Y hoy en nuestro mundo de hoy, esto casi parece la escena de una novela divertida, dictada por un escritor con mucha imaginación. Porque el mundo se sigue diciendo todo lo contrario de Jesucristo:
– ¡Con lo bien que va el dinero!… ¡Con lo que nos reímos y nos divertimos!… ¡Con lo estupendo que la pasamos!…
Pero Jesús, que no está de acuerdo con este pensar de la sociedad opulenta, alaba la pobreza del espíritu, el desapego de los bienes de la tierra, la ilusión por los gozos eternos…
Para Jesucristo, el centro de la vida es Dios, no el mundo.
La felicidad suprema es la vida y la paz de Dios en el corazón, y no el culto del dinero y del placer.
La seguridad de la vida está en Dios, que permanece, no en el mundo que pasa…
Éste es el Evangelio de Jesús. Ésta es su doctrina revolucionaria. Ésta es la más pura de sus enseñanzas. Ésta es la mayor esperanza de los que le siguen…
Para los que no piensan como Jesucristo, el centro de la vida es el mundo y no Dios. O sea, todo lo contrario. Por eso, la felicidad hay que buscarla y gozarla aquí, antes de que se escape de entre las manos. Son las flores, antes de que se marchiten, como dice con expresión poética la Biblia.

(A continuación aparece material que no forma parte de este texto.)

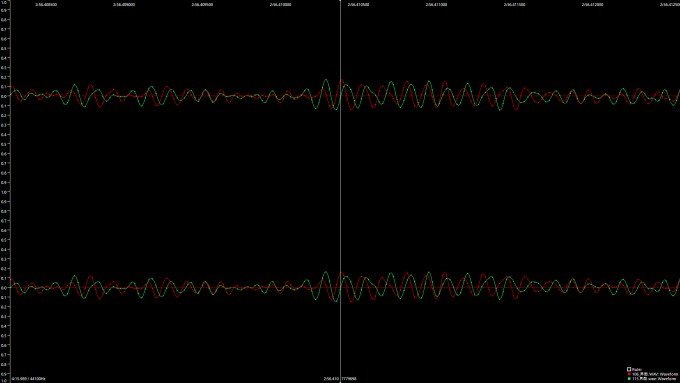Click the 2:56.409500 time ruler label
680x383 pixels.
point(202,4)
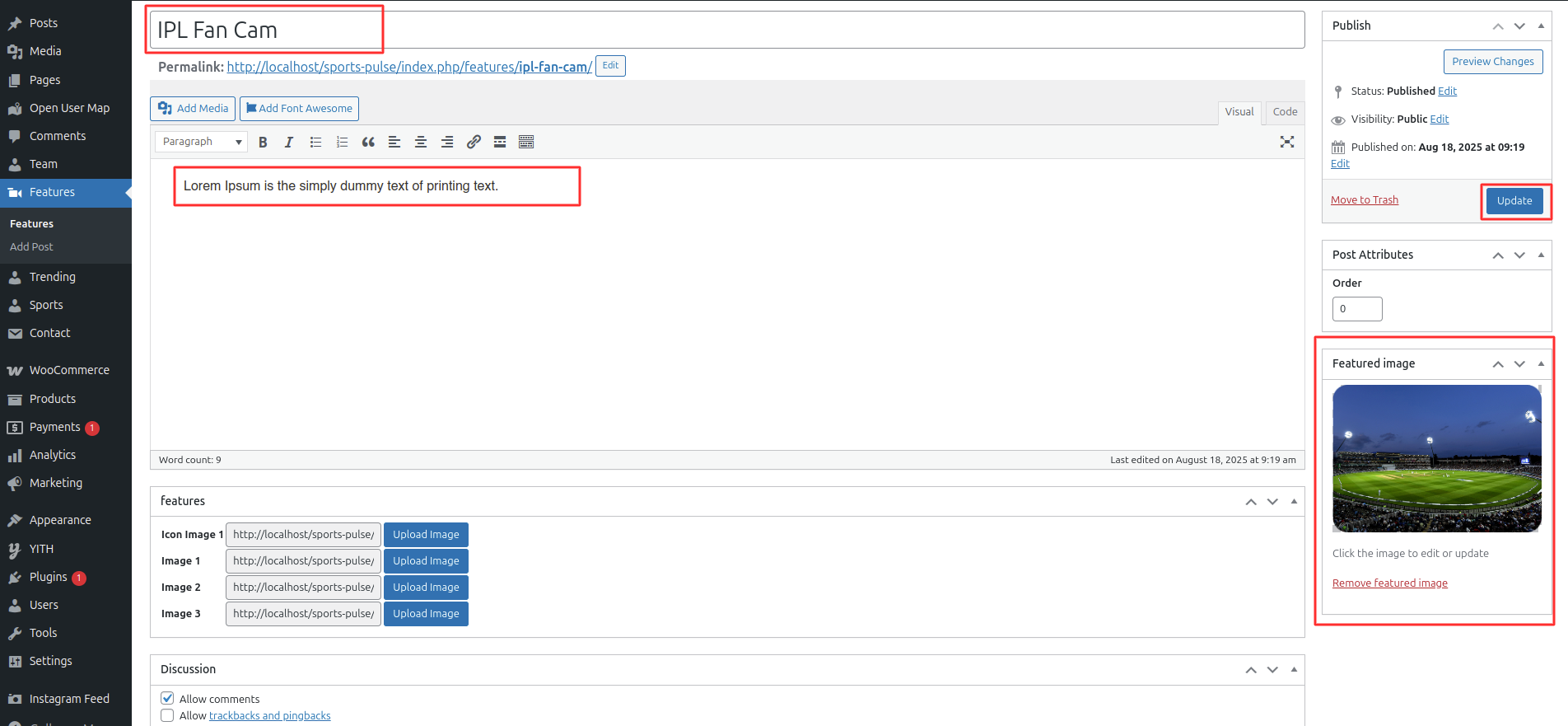The width and height of the screenshot is (1568, 726).
Task: Toggle bold formatting in editor toolbar
Action: (263, 142)
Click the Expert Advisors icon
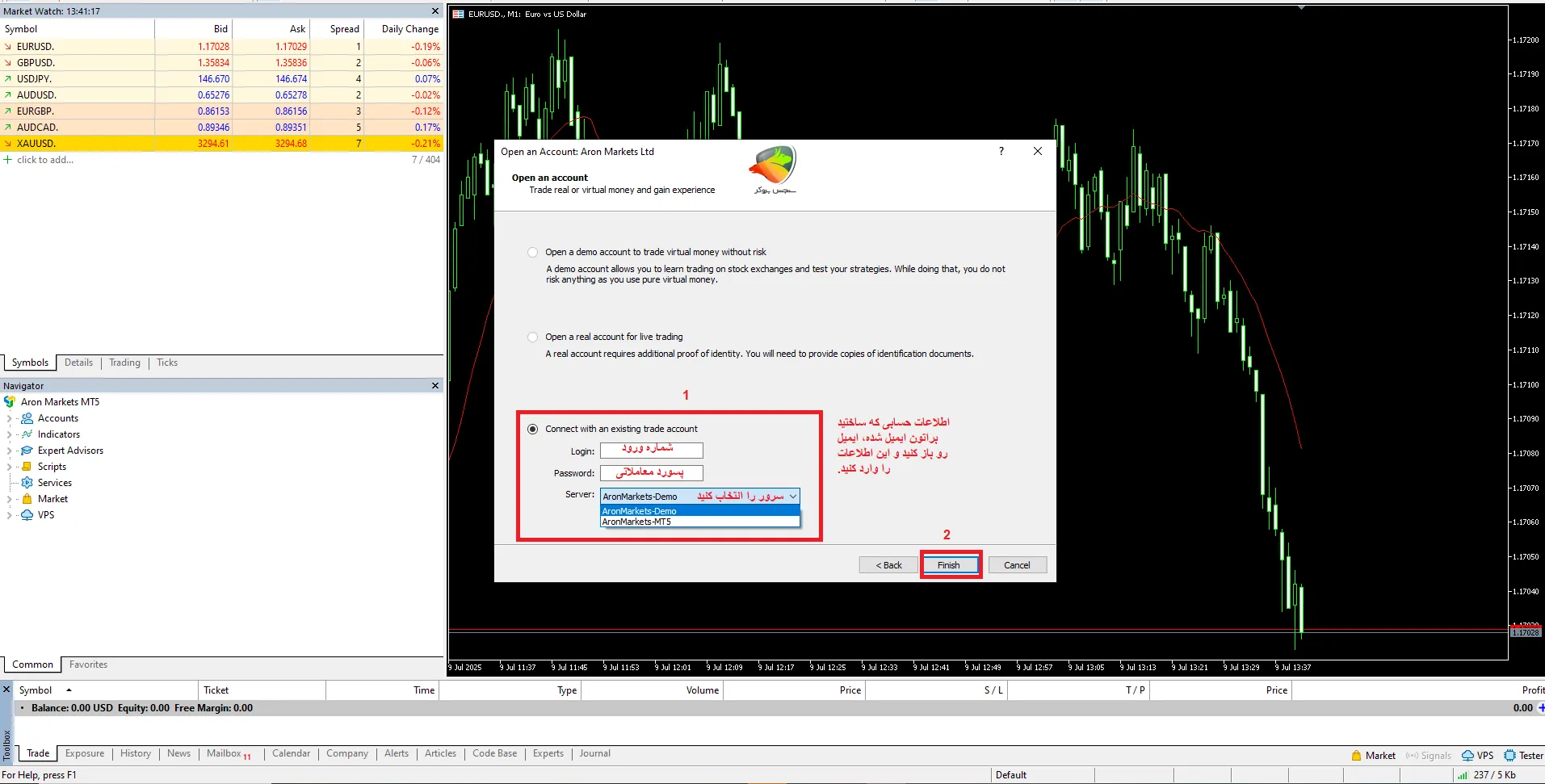 (27, 451)

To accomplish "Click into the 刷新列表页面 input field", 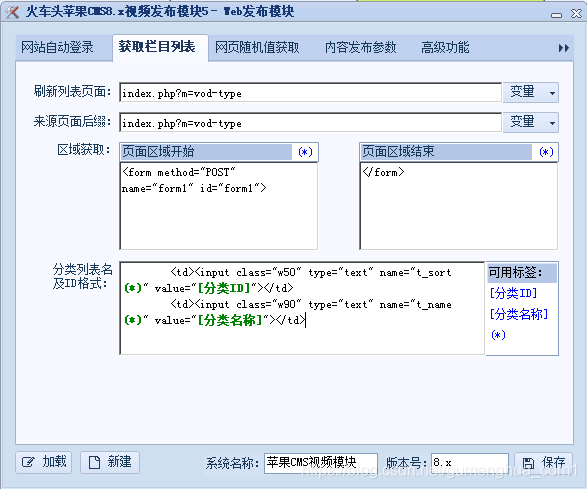I will point(310,92).
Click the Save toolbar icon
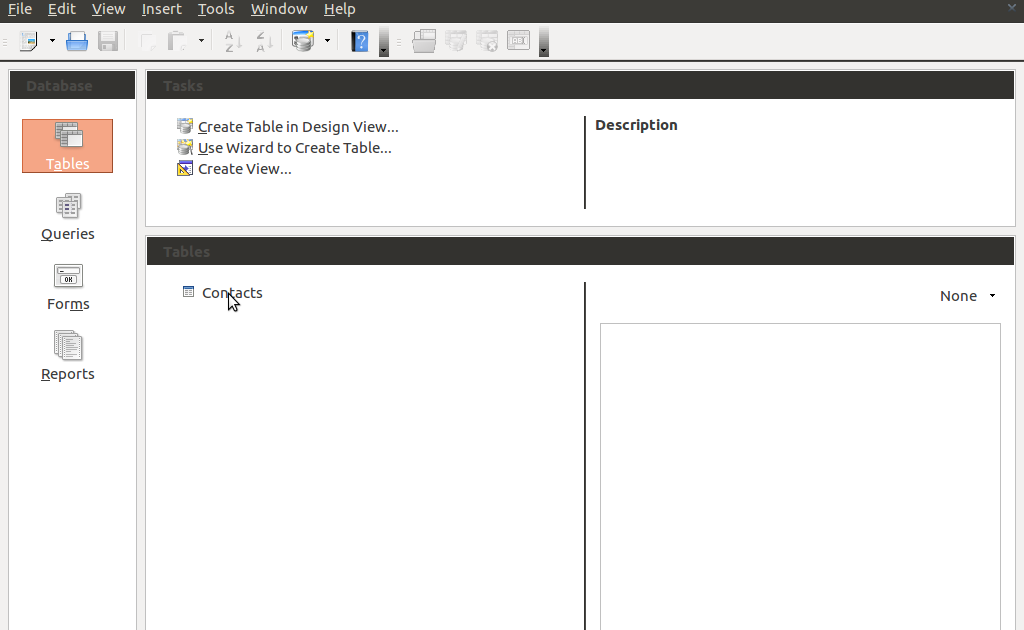This screenshot has height=630, width=1024. click(x=108, y=41)
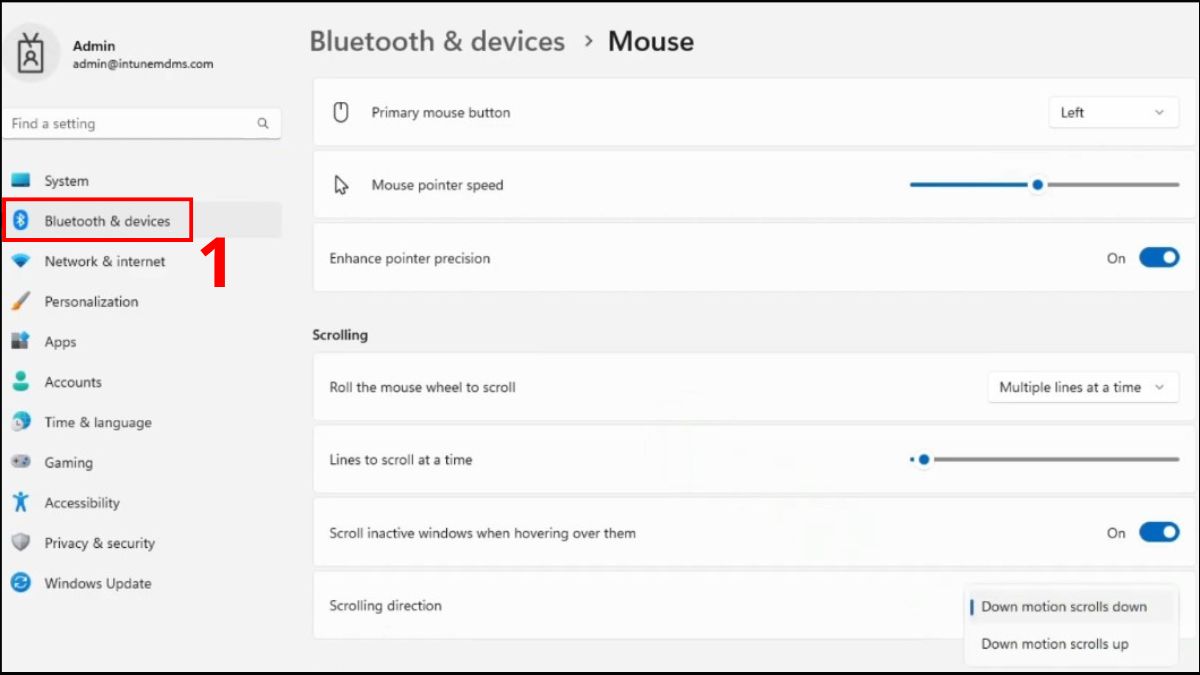Click the Windows Update icon

pos(21,583)
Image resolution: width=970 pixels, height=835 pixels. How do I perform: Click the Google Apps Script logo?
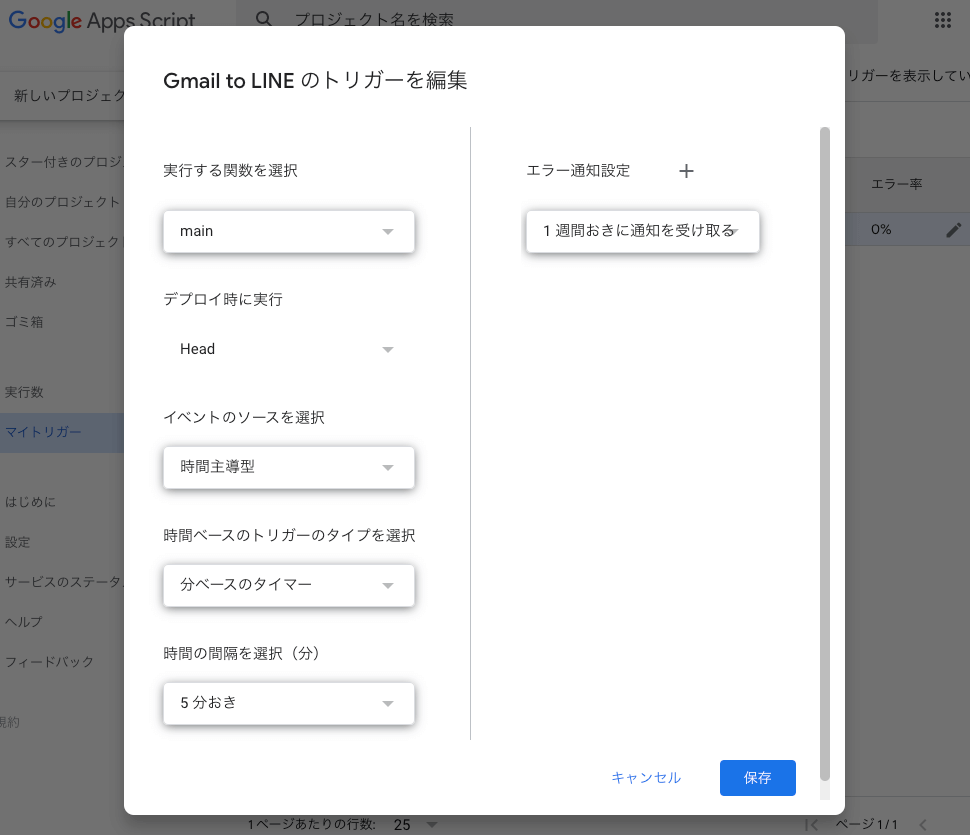[100, 20]
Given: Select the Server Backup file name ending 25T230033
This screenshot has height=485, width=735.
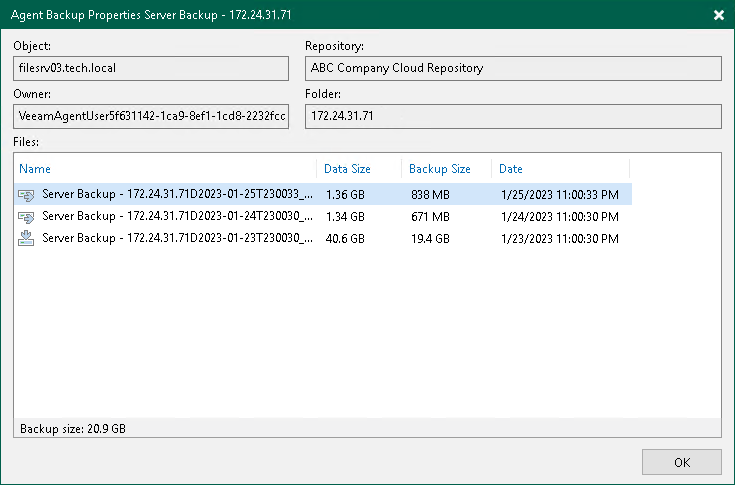Looking at the screenshot, I should pyautogui.click(x=178, y=194).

El marxismo, sin tanta poesía como la Biblia, lo estableció como un principio que no admite discusión:
– ¡Fuera Dios! ¡Fuera religión! ¡Fuera todo lo que sea opio o droga que nos aliene de este mundo con una esperanza inútil de otra vida!…
Por eso, el enemigo primero del marxismo era la religión…
Hoy muchos repiten con otras palabras la misma idea:
– El paraíso está en la tierra, y el infierno está en la tierra. Por lo mismo, a huir del dolor aquí, y a disfrutar aquí…
¿Oímos o no oímos esto mil veces?…
Jesucristo viene hoy a tomar una posición definitiva para Sí y para su Iglesia.
Los pobres, para Jesús, son los que no tienen apoyo humano y ponen toda su confianza en Dios.
Los ricos, según Jesús, son los satisfechos de la vida, porque, al no necesitar a Dios, ni les interesa Dios, ni lo buscan, ni se contentan con Él. Viven sin Dios, y sin Dios se quedarán para siempre…
Y no es que Jesús quiera ni busque ni proclame la pobreza y el dolor como ideal cristiana. Eso, no. Porque todo lo que oprime al hombre está en contra de la voluntad de Dios.
Por lo tanto, Dios quiere que luchemos por eliminar del mundo el hambre. Quiere que enjuguemos las lágrimas de muchos ojos. Quiere que trabajemos por la paz. Quiere como nos dirá después San Pablo, que nos ganemos en una vida tranquila nuestro sustento de cada día, y que la vida cristiana sea alegría, gozo y paz en el Espíritu Santo…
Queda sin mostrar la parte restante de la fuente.